* Assignment:
Copy the entries word for word from the very first line through the line that contains "Mockups, Photos, etc...", including that line.

* Extracted information:
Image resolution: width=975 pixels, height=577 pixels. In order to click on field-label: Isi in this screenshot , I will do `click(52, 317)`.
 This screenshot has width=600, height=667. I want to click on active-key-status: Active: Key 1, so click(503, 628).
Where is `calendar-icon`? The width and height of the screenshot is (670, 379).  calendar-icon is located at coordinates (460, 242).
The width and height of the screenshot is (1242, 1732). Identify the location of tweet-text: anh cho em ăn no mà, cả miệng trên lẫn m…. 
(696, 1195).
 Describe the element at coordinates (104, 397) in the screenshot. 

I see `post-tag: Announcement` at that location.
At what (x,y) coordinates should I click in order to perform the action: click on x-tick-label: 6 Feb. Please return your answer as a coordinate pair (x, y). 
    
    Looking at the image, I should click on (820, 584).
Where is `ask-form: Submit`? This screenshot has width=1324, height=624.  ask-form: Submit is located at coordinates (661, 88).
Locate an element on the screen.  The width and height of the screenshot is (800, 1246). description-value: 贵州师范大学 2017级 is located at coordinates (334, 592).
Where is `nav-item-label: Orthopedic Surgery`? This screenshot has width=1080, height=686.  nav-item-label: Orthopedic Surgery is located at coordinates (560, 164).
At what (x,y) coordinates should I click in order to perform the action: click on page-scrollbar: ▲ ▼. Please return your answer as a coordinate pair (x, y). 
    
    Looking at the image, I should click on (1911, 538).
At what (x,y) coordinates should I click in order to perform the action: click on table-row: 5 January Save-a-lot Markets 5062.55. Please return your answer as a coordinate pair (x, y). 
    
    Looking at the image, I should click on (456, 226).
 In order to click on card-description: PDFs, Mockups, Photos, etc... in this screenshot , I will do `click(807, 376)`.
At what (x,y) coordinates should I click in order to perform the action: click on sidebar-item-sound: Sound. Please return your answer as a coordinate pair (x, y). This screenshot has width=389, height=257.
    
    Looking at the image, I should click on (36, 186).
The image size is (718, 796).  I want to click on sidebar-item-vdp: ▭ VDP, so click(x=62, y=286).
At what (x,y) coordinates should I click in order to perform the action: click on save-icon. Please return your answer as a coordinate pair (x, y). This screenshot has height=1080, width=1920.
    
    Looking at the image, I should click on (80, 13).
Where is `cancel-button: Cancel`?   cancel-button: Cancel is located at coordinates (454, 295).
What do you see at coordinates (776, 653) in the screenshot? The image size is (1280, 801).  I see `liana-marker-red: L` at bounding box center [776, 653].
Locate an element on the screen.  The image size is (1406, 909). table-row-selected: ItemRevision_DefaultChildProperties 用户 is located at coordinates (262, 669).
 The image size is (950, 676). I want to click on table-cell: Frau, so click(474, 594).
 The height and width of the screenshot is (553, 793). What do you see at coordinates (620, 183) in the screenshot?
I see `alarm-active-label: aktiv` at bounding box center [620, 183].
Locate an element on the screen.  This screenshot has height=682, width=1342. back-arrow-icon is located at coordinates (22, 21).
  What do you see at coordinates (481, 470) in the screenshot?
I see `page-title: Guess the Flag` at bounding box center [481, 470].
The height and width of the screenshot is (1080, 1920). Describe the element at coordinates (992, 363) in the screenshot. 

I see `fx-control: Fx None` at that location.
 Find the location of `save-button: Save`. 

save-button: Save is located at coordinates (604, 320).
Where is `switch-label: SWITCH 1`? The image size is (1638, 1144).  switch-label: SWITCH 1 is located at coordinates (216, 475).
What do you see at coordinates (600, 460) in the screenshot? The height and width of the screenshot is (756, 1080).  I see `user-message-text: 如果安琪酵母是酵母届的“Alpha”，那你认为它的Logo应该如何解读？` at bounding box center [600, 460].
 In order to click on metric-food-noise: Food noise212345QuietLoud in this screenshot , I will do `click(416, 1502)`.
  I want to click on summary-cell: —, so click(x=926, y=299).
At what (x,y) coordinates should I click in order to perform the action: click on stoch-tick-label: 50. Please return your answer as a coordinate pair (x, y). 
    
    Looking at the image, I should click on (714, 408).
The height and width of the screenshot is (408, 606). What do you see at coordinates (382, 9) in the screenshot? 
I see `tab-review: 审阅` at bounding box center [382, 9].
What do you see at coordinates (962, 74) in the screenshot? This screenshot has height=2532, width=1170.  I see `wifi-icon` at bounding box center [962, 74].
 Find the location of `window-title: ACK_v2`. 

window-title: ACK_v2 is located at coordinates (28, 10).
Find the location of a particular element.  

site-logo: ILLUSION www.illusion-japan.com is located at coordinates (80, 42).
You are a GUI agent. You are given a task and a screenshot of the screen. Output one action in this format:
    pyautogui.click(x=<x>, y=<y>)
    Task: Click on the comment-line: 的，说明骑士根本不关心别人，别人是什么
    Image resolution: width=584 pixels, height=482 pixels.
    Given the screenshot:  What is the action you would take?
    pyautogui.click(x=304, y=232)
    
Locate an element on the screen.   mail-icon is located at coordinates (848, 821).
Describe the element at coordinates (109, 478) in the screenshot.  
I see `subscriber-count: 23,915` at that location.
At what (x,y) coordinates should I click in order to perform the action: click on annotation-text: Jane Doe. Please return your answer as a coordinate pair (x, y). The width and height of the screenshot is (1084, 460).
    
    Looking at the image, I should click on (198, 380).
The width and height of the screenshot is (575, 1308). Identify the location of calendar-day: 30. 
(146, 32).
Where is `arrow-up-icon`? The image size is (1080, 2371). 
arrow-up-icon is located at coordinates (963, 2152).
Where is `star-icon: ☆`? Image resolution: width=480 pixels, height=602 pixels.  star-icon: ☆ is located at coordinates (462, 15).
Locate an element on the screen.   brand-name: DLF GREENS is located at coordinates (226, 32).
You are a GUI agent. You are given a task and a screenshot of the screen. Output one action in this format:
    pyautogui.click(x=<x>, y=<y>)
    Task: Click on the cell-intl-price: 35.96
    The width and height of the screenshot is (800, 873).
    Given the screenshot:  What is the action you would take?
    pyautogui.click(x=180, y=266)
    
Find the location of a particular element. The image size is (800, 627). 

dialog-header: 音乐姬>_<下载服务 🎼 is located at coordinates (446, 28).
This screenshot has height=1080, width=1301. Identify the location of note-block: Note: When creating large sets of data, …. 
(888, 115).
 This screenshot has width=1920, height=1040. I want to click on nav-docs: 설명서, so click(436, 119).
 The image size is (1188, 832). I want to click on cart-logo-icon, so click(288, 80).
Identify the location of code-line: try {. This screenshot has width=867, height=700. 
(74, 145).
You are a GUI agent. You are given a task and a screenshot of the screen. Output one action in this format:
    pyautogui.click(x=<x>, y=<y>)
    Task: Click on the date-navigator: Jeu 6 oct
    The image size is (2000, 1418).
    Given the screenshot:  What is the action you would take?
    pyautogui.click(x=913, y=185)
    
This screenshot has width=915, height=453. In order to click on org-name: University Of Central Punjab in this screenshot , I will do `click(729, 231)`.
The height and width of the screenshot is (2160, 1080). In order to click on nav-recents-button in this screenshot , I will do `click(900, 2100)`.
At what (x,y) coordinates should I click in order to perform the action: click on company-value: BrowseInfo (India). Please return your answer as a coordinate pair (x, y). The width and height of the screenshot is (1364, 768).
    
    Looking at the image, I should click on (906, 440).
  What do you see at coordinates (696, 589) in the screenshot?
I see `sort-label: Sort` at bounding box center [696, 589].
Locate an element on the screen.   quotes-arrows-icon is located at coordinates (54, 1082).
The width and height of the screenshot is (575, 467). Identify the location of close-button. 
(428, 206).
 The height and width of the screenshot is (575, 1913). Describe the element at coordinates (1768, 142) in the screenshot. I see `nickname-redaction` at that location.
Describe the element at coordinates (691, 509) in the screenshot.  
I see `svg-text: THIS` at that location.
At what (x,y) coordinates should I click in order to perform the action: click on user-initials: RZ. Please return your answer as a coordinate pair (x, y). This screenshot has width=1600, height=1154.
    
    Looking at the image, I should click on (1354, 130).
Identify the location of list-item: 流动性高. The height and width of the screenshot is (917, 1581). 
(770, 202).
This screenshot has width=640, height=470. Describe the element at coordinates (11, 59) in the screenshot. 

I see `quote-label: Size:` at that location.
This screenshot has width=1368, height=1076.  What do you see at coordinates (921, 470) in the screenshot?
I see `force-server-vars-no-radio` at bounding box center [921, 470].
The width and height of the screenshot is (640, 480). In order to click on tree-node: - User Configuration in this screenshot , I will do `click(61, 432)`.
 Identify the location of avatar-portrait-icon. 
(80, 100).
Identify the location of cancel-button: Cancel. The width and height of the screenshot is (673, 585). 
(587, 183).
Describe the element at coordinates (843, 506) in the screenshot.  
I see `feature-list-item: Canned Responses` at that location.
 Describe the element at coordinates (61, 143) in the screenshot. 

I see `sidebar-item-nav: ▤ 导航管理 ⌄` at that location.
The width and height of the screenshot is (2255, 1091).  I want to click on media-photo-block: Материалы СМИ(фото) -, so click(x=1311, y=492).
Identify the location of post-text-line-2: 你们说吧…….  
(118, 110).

* Written reply:
Image resolution: width=975 pixels, height=577 pixels. In order to click on field-label: Isi in this screenshot , I will do `click(52, 317)`.
 This screenshot has width=600, height=667. I want to click on active-key-status: Active: Key 1, so click(503, 628).
Where is `calendar-icon`? The width and height of the screenshot is (670, 379).  calendar-icon is located at coordinates (460, 242).
The width and height of the screenshot is (1242, 1732). Identify the location of tweet-text: anh cho em ăn no mà, cả miệng trên lẫn m…. 
(696, 1195).
 Describe the element at coordinates (104, 397) in the screenshot. 

I see `post-tag: Announcement` at that location.
At what (x,y) coordinates should I click in order to perform the action: click on x-tick-label: 6 Feb. Please return your answer as a coordinate pair (x, y). 
    
    Looking at the image, I should click on (820, 584).
Where is `ask-form: Submit`? This screenshot has width=1324, height=624.  ask-form: Submit is located at coordinates (661, 88).
Locate an element on the screen.  The width and height of the screenshot is (800, 1246). description-value: 贵州师范大学 2017级 is located at coordinates (334, 592).
Where is `nav-item-label: Orthopedic Surgery`? This screenshot has width=1080, height=686.  nav-item-label: Orthopedic Surgery is located at coordinates (560, 164).
At what (x,y) coordinates should I click in order to perform the action: click on page-scrollbar: ▲ ▼. Please return your answer as a coordinate pair (x, y). 
    
    Looking at the image, I should click on (1911, 538).
At what (x,y) coordinates should I click in order to perform the action: click on table-row: 5 January Save-a-lot Markets 5062.55. Please return your answer as a coordinate pair (x, y). 
    
    Looking at the image, I should click on (456, 226).
 In order to click on card-description: PDFs, Mockups, Photos, etc... in this screenshot , I will do `click(807, 376)`.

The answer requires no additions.